• RECORD EXCERPTS:
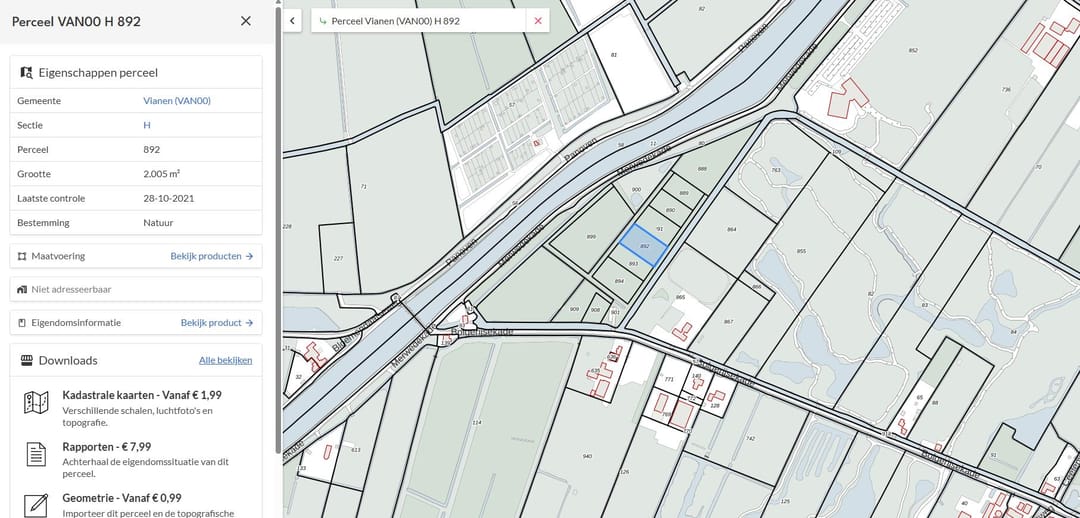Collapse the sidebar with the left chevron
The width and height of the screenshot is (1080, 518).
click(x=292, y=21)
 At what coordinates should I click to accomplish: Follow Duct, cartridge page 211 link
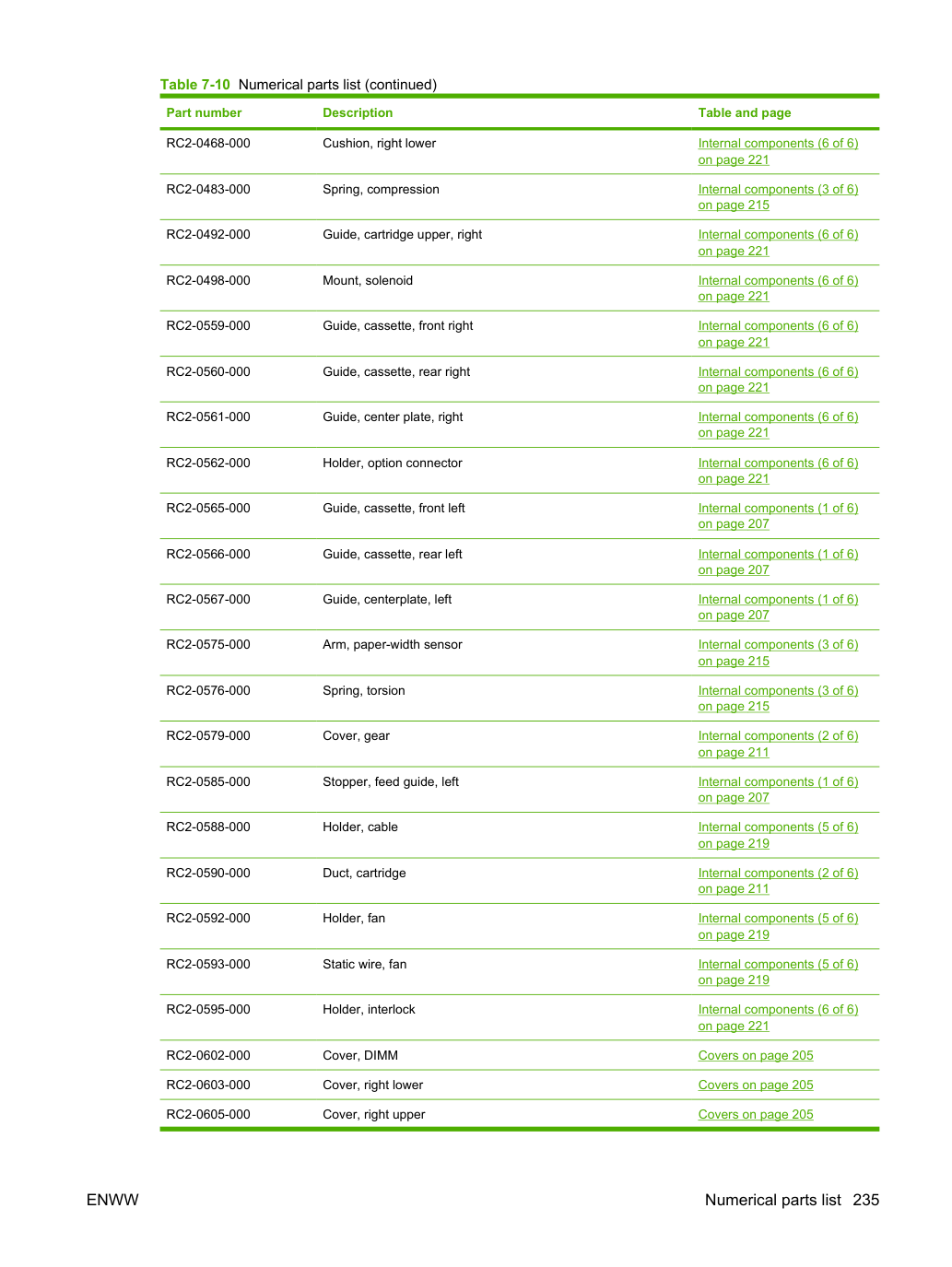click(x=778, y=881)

--

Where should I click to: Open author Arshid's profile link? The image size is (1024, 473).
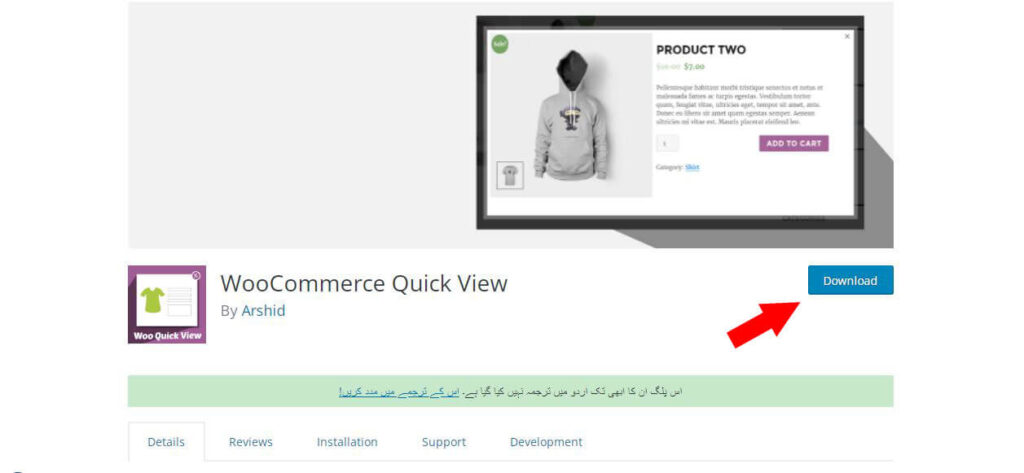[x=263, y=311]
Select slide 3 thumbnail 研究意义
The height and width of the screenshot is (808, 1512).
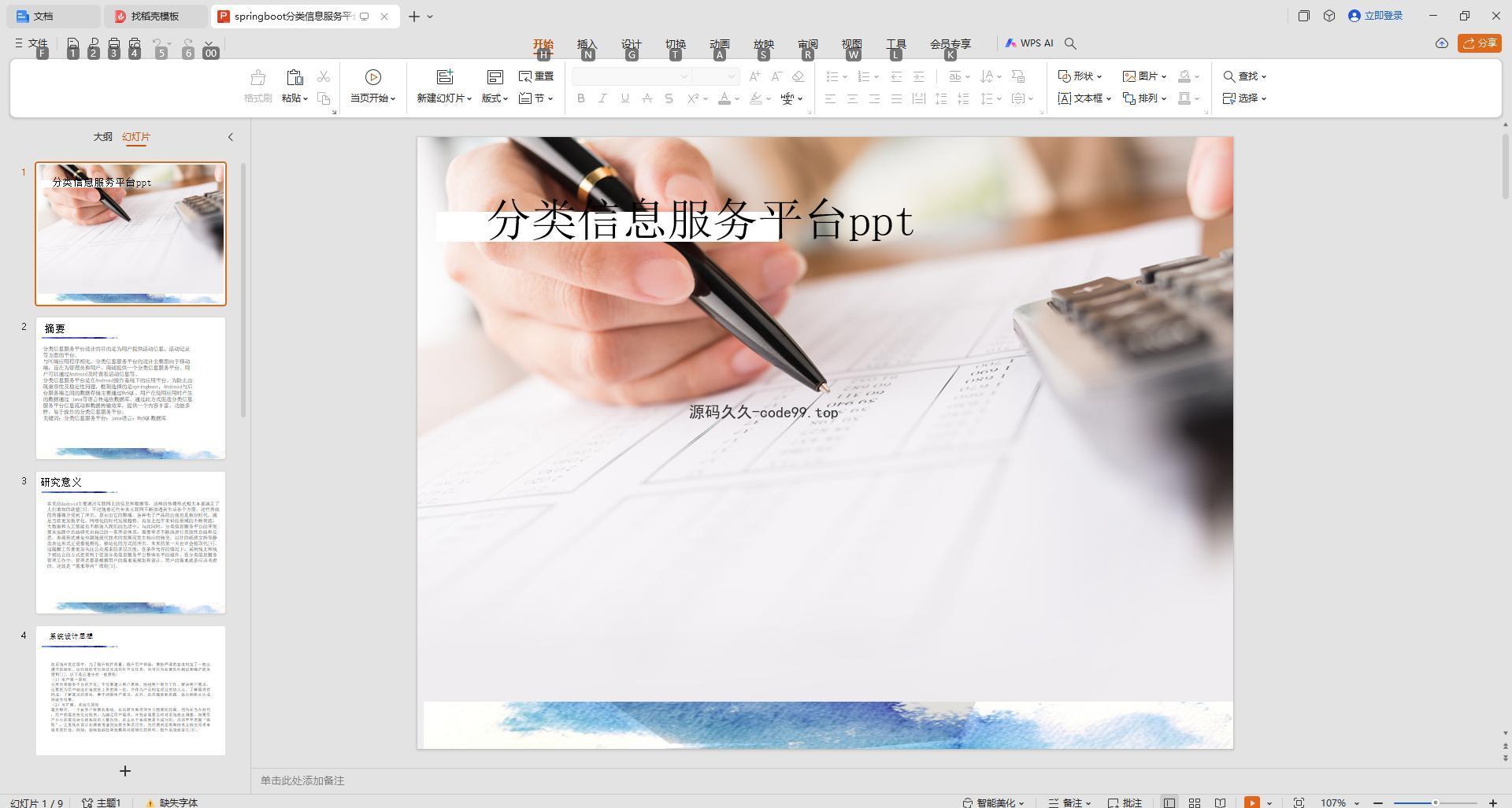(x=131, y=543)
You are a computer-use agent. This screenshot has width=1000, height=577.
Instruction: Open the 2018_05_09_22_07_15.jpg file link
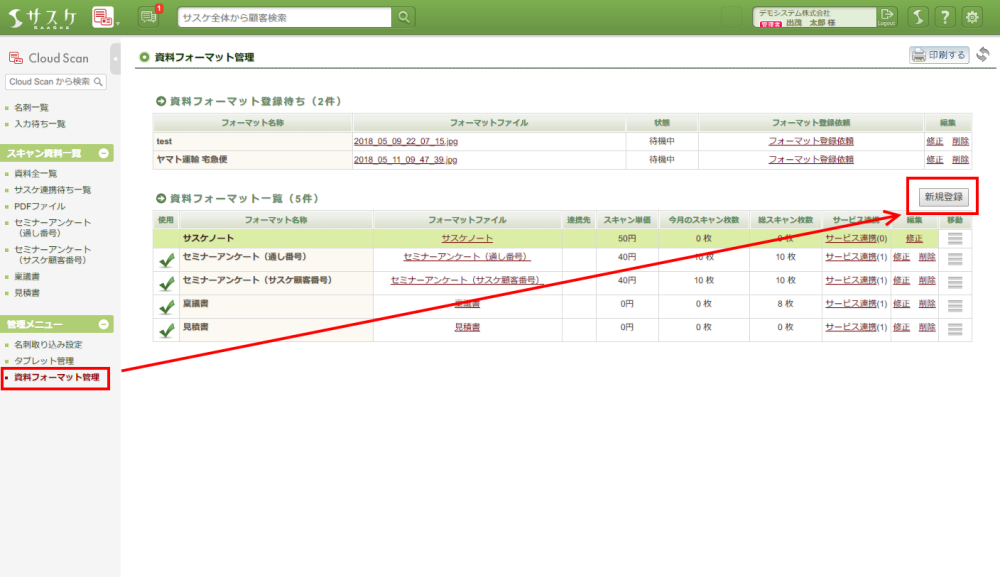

• WORK TO COMPLETE:
Take the lines above starting at the one containing "Where should I" and ending at the one containing "Instruction: Open the", and print them again exactly, without pictures.

• SOLUTION FOR THIS PROBLEM:
Where should I click to: Open author Arshid's profile link? The image size is (1024, 473).
[x=263, y=311]
Select slide 3 thumbnail 研究意义
The height and width of the screenshot is (808, 1512).
(x=131, y=543)
You are a computer-use agent. This screenshot has width=1000, height=577.
Instruction: Open the 2018_05_09_22_07_15.jpg file link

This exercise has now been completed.